Description of the task → Out of the material that follows, write out exactly the lines from the line with "Image resolution: width=476" to the line with "Viewport: 1268px width, 954px height.", both ends included, and no others.

=== Section Start ===

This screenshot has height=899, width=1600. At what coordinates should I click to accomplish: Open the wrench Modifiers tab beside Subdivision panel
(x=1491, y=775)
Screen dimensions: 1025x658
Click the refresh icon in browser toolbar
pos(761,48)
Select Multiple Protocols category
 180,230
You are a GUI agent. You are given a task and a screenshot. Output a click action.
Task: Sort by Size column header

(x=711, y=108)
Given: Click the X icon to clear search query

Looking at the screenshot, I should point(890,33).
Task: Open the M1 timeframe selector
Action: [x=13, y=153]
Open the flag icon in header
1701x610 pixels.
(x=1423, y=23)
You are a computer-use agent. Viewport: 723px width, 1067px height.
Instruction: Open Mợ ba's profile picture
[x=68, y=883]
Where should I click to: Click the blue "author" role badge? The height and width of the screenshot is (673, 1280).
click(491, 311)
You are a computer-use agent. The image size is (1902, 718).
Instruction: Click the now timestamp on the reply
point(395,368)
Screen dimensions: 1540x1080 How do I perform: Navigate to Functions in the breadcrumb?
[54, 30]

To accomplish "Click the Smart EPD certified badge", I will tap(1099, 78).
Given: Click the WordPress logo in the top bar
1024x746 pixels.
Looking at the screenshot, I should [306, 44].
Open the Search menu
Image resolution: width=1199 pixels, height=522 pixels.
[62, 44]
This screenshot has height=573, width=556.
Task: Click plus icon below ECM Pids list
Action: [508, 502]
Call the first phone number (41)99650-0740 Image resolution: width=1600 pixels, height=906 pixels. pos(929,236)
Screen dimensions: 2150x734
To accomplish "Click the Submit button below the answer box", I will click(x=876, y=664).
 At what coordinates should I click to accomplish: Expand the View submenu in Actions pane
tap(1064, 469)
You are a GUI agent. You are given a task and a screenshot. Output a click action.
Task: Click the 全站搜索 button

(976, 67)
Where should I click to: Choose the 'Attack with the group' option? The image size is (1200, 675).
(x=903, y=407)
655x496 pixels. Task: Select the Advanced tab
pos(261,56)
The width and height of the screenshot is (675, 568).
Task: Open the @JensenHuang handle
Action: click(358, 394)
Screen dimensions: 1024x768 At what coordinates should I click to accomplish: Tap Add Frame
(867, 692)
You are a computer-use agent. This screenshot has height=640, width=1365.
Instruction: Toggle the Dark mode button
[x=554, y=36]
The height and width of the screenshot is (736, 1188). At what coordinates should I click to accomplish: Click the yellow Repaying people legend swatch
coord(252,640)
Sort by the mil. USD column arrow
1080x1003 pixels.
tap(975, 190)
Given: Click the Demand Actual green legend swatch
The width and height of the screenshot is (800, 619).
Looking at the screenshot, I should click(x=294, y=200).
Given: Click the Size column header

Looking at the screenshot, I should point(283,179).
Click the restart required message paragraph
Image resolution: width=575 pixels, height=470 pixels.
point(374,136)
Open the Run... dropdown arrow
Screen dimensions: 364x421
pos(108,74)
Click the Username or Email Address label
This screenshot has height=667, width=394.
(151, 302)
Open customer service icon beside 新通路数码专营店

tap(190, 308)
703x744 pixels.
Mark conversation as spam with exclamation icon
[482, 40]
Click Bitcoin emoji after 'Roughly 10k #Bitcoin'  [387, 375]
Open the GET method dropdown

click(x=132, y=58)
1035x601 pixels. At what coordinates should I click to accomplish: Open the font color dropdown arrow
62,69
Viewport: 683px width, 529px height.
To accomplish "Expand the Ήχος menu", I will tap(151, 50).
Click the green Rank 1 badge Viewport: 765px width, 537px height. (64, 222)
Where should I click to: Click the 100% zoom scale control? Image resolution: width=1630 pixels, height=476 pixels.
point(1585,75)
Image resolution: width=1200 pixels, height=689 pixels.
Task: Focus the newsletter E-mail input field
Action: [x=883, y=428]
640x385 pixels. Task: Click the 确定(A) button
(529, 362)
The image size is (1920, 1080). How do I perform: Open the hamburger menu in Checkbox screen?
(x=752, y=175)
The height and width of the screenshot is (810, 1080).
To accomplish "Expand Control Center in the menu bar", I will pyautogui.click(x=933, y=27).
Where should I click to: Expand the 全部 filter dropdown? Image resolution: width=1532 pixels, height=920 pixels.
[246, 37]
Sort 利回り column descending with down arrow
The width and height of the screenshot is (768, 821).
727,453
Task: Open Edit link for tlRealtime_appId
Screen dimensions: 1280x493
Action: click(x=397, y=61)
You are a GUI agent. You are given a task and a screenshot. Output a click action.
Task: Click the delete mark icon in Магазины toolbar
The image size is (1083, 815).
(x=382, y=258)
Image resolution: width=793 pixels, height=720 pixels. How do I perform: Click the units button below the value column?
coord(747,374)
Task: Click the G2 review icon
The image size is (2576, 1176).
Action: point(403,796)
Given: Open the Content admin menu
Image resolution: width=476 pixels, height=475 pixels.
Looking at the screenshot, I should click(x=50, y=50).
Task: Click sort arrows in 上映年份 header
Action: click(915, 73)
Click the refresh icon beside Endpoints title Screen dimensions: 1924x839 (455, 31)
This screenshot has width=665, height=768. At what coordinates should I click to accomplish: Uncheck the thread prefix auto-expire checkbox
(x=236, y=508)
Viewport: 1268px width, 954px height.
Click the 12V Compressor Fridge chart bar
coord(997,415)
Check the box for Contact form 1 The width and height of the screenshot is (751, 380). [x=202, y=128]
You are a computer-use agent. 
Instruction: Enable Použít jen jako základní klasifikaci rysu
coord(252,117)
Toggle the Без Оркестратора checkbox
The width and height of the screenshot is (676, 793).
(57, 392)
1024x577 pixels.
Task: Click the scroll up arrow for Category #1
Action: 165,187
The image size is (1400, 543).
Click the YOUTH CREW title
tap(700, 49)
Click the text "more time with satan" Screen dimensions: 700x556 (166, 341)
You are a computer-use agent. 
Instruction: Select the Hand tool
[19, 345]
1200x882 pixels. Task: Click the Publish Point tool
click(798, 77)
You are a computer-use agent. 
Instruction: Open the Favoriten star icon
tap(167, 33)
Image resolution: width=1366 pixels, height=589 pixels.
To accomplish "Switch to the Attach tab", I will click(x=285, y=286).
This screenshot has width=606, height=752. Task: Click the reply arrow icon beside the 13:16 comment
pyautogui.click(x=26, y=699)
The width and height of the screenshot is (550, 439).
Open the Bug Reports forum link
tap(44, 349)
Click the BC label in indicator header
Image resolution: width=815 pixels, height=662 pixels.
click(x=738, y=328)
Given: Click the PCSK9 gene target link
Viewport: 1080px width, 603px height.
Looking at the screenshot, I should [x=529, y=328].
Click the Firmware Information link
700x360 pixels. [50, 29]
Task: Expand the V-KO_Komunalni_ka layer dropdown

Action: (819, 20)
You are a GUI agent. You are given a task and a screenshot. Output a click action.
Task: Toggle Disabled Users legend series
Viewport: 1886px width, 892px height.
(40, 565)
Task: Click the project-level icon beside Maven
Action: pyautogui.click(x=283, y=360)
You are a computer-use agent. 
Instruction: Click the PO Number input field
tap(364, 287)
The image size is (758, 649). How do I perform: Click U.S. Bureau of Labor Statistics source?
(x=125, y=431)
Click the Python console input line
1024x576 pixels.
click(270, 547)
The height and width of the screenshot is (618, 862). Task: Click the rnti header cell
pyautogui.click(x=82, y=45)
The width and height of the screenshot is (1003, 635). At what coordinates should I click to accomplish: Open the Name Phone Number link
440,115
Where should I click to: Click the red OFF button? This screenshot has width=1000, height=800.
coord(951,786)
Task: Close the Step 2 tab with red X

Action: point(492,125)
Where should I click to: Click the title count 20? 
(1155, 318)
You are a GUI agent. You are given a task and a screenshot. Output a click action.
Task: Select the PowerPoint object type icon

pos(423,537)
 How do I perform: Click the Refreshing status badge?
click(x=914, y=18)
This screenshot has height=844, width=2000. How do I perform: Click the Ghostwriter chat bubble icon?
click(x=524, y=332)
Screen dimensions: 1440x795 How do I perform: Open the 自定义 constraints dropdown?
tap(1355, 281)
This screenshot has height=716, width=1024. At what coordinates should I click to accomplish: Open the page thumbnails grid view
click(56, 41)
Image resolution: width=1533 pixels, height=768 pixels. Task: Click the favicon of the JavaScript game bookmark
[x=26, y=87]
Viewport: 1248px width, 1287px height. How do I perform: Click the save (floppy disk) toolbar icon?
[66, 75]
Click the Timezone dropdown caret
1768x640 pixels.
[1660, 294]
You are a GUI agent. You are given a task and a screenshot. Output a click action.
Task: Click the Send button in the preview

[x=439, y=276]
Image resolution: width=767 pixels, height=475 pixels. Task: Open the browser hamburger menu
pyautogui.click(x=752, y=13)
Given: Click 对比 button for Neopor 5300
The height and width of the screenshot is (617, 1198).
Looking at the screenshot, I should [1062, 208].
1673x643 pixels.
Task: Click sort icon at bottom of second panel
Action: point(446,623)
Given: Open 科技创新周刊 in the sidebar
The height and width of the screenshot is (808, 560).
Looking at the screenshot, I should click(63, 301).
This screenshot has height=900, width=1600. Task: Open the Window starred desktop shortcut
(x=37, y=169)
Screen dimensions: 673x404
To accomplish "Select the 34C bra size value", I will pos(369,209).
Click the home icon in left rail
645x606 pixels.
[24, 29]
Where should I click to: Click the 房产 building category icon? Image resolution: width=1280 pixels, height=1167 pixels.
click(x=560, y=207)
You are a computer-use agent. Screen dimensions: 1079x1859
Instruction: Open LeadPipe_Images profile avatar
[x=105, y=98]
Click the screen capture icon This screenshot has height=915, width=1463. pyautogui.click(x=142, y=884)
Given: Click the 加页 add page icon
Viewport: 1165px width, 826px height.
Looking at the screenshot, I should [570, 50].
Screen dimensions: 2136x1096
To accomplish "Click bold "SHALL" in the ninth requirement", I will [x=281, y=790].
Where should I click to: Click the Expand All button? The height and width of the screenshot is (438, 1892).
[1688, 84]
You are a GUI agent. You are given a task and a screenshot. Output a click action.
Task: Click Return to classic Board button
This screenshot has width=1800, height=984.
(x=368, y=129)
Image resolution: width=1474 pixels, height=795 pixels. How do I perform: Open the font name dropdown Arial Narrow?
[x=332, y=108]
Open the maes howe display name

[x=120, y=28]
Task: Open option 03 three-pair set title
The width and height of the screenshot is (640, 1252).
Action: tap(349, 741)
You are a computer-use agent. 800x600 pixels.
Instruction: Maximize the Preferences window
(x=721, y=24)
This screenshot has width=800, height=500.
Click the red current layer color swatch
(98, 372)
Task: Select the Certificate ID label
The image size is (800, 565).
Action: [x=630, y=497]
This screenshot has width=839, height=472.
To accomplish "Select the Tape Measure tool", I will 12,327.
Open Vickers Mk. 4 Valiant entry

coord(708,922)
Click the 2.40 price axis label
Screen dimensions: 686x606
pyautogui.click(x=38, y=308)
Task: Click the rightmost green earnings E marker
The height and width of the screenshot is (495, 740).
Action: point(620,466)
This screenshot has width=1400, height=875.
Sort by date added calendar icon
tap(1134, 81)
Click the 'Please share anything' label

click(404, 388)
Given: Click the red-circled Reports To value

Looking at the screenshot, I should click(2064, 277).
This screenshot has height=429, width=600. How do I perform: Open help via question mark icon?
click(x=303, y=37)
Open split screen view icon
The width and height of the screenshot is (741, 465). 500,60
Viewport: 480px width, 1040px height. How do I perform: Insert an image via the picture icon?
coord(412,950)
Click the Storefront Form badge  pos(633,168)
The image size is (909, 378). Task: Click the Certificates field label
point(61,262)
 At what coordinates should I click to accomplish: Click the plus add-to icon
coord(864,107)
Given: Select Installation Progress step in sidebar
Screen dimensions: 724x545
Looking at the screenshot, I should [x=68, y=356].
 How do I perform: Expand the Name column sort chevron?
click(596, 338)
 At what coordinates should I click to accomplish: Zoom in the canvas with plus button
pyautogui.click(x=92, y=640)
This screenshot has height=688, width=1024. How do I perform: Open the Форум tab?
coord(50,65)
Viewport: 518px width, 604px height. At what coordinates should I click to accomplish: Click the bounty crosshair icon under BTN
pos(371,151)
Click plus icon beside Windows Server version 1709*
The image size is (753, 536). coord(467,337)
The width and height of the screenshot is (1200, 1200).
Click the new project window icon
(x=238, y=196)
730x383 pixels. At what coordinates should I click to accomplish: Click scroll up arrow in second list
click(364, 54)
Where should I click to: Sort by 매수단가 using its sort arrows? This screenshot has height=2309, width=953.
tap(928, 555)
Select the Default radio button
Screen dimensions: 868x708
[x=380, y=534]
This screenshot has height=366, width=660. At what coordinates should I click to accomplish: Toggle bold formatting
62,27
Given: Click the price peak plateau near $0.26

=== Section End ===

Answer below →
Image resolution: width=476 pixels, height=475 pixels.
Looking at the screenshot, I should click(x=50, y=50).
Task: Click sort arrows in 上映年份 header
Action: click(915, 73)
Click the refresh icon beside Endpoints title Screen dimensions: 1924x839 (455, 31)
This screenshot has width=665, height=768. At what coordinates should I click to accomplish: Uncheck the thread prefix auto-expire checkbox
(x=236, y=508)
Viewport: 1268px width, 954px height.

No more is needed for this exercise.